Hugh Herr (born October 25, 1964) is an American rock climber, engineer, and biophysicist.

Early life
The youngest of five siblings of a Mennonite family from Lancaster, Pennsylvania, Hugh Herr was a prodigy rock climber: by age 8, he had scaled the face of the  Mount Temple in the Canadian Rockies, and by 17 he was acknowledged to be one of the best climbers in the United States.

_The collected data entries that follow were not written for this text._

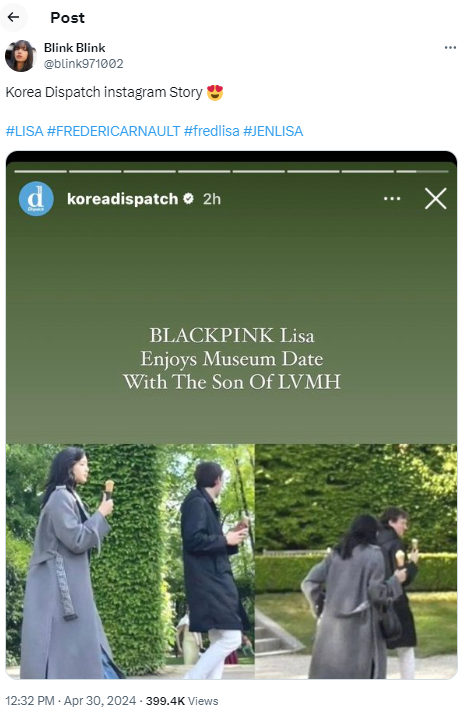This screenshot has width=465, height=722.
Task: Click the verified badge beside koreadispatch
Action: click(x=188, y=198)
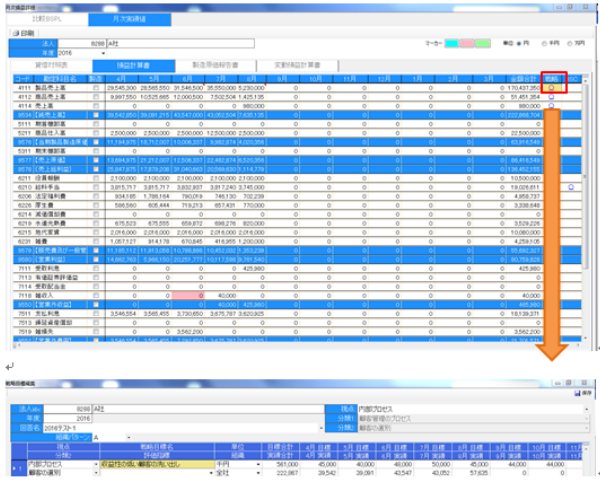Toggle manufacturing checkbox for row 4111
The width and height of the screenshot is (600, 482).
[96, 89]
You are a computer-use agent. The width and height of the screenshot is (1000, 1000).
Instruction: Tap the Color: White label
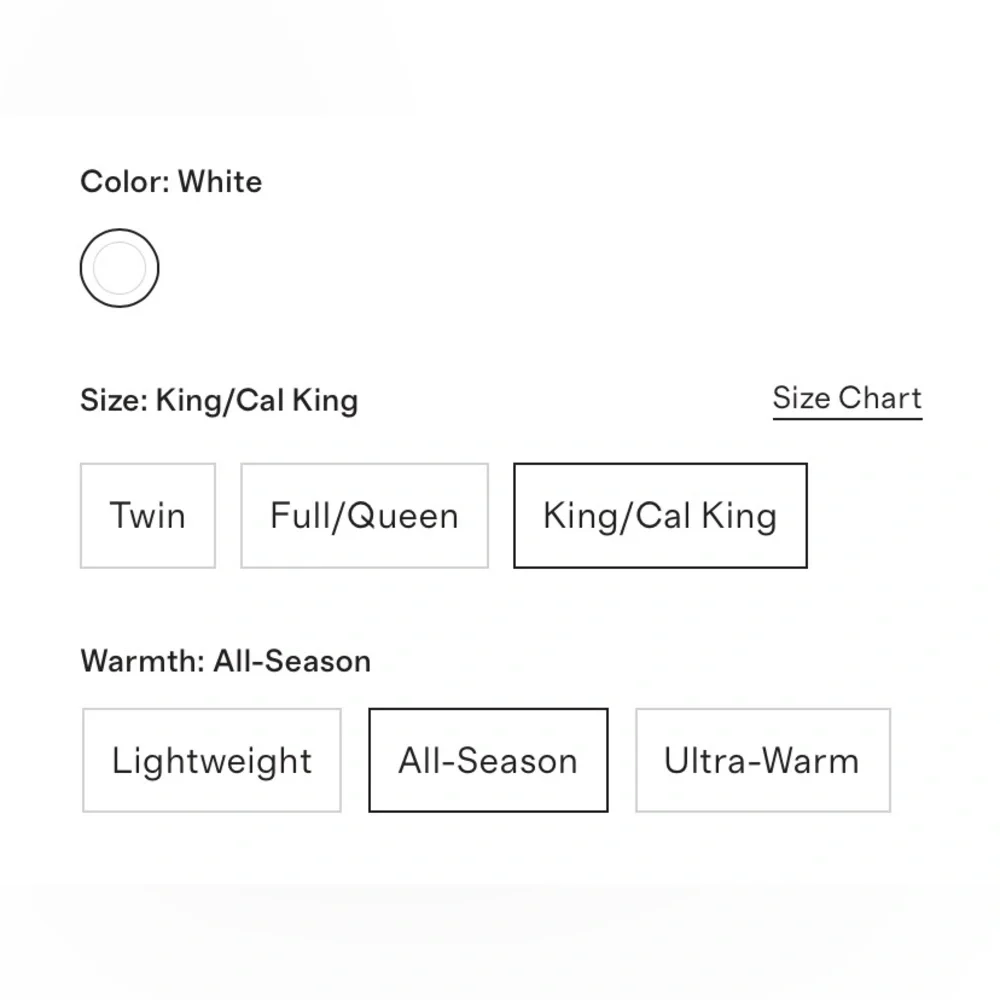coord(170,182)
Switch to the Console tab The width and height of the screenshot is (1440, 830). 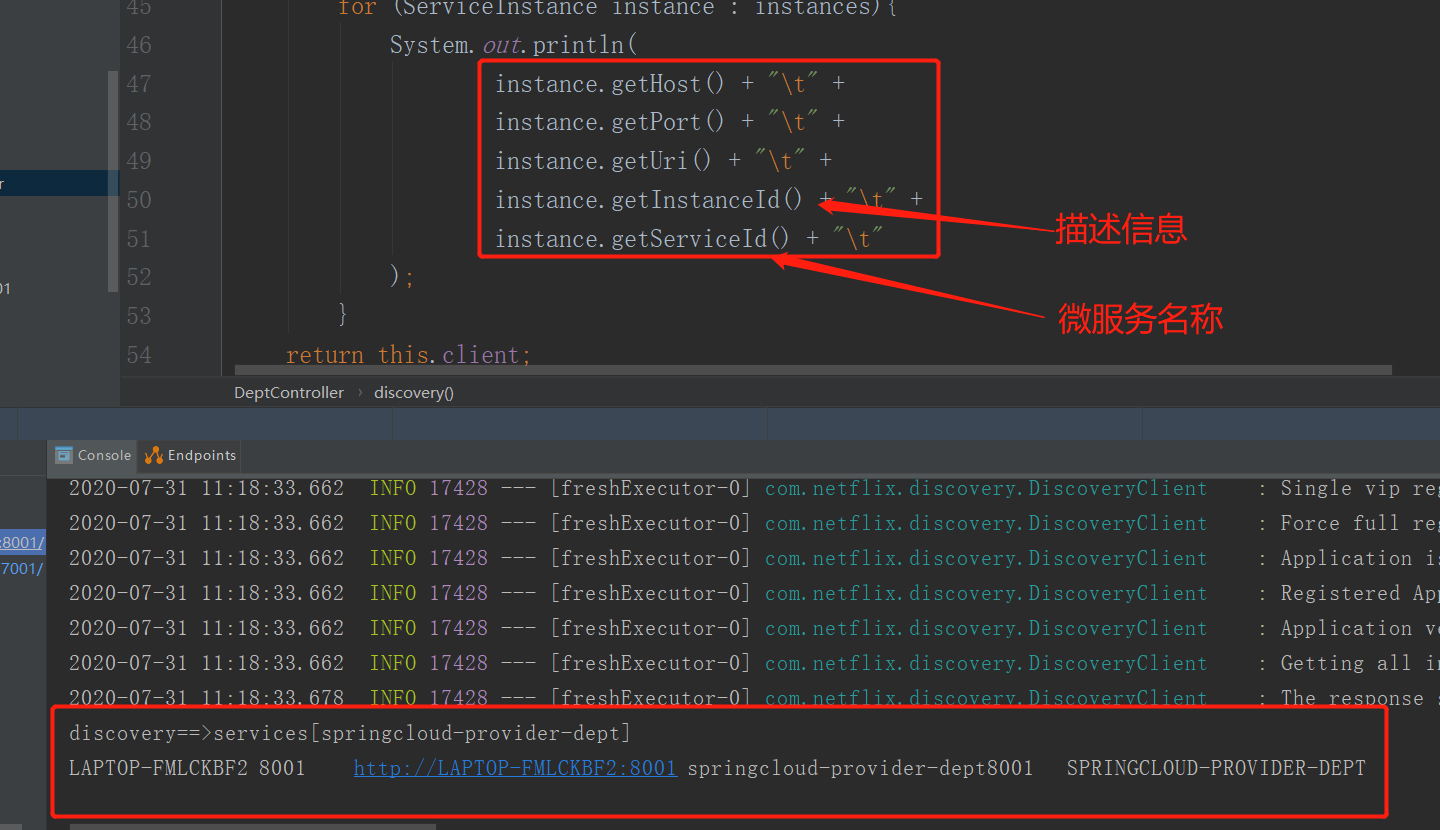tap(103, 455)
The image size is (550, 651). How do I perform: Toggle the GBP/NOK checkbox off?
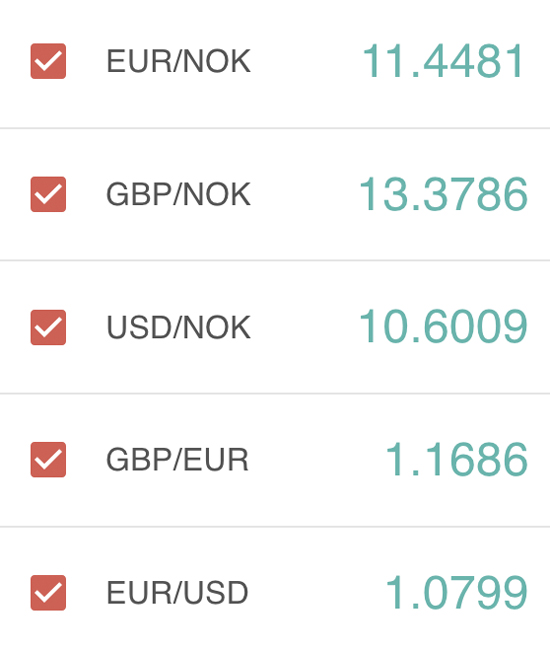[48, 194]
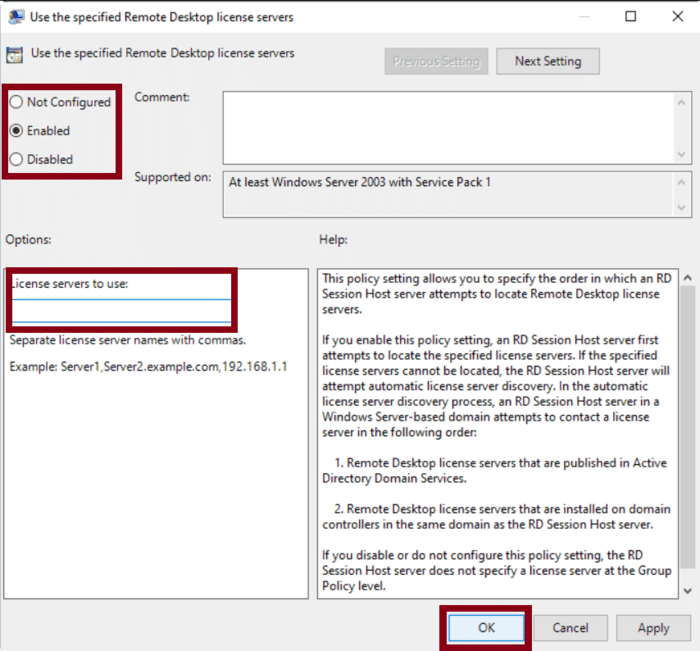Click inside the Comment text box

[x=448, y=126]
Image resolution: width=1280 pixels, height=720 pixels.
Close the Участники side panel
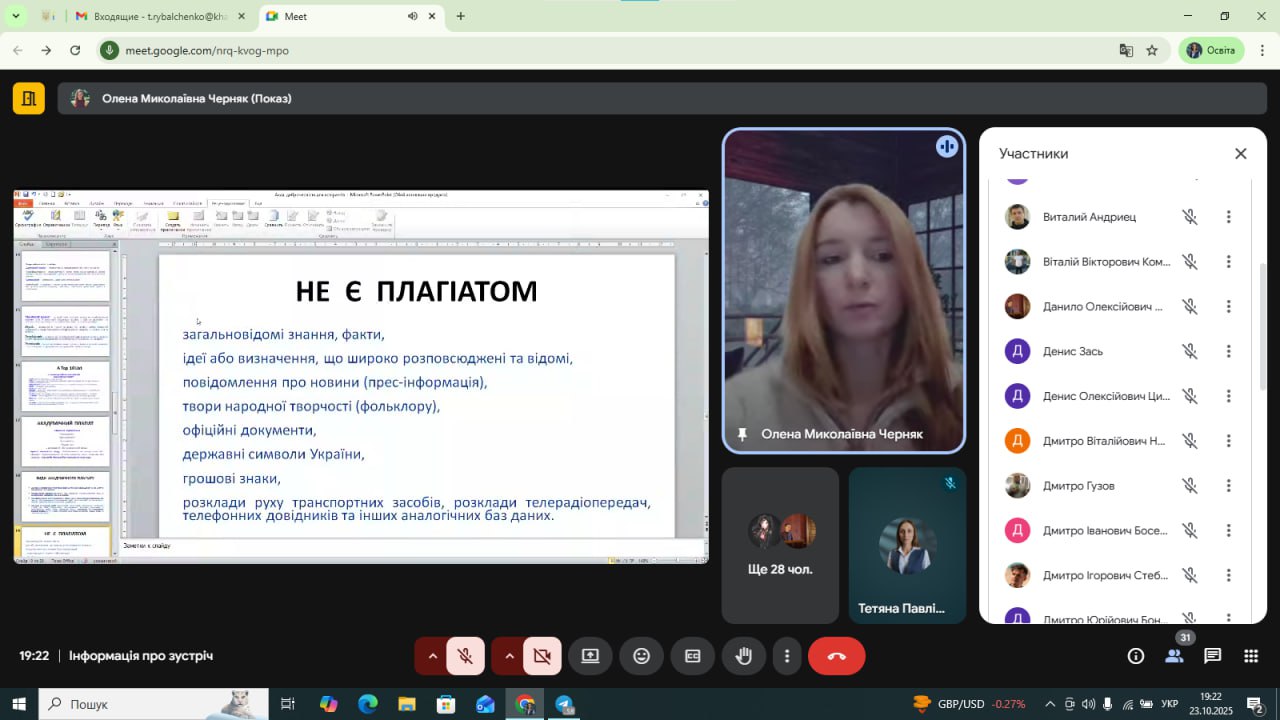coord(1240,153)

In January 1982, after having ascended a difficult technical ice route in Huntington Ravine on Mount Washington in New Hampshire, Herr and fellow climber Jeff Batzer were caught in a blizzard and became disoriented, finally descending into the Great Gulf where they passed three nights in  degree temperatures. By the time they were rescued, the climbers had severe frostbite. Both of Herr's legs had to be amputated below the knees; Batzer lost his lower left leg, the toes on his right foot, and the thumb and fingers on his right hand. During the rescue attempt, volunteer Albert Dow was killed by an avalanche.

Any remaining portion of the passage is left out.